> _TASK DATA_:
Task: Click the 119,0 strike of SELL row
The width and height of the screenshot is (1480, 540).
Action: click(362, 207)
--
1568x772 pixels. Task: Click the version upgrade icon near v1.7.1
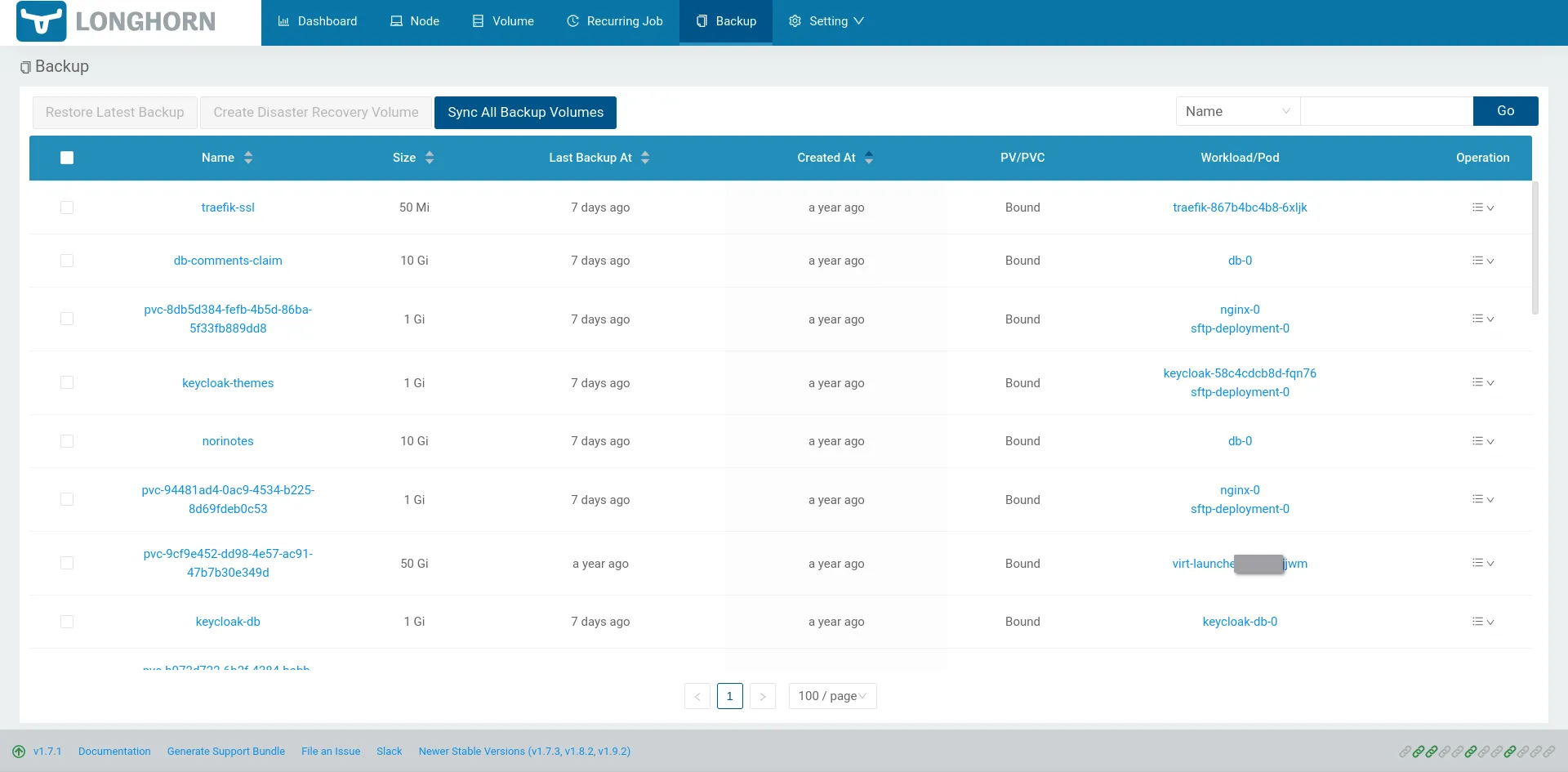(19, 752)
...
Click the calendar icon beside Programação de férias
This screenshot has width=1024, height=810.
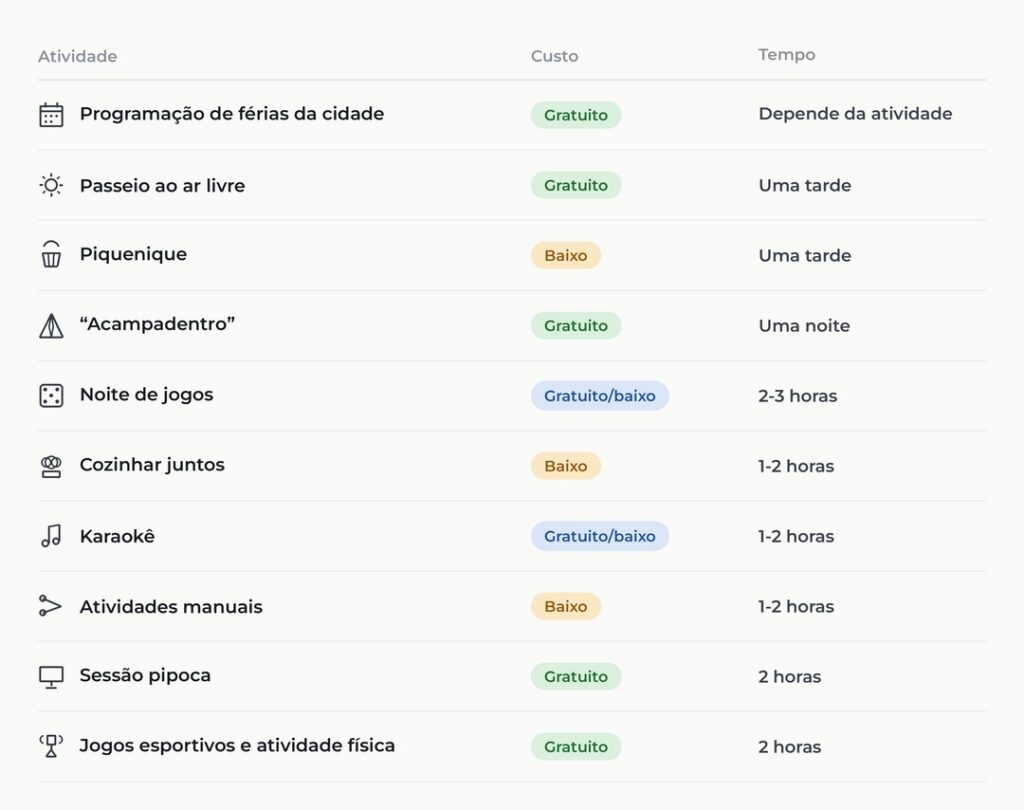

> _ABOUT THIS EXERCISE_: Copy word for word the stretch of entries above from the line that has "Click the calendar" through the line that has "This screenshot has width=1024, height=810.", both ends included, and nothing outside it.

> _YOUR SOLUTION_:
Click the calendar icon beside Programação de férias
This screenshot has width=1024, height=810.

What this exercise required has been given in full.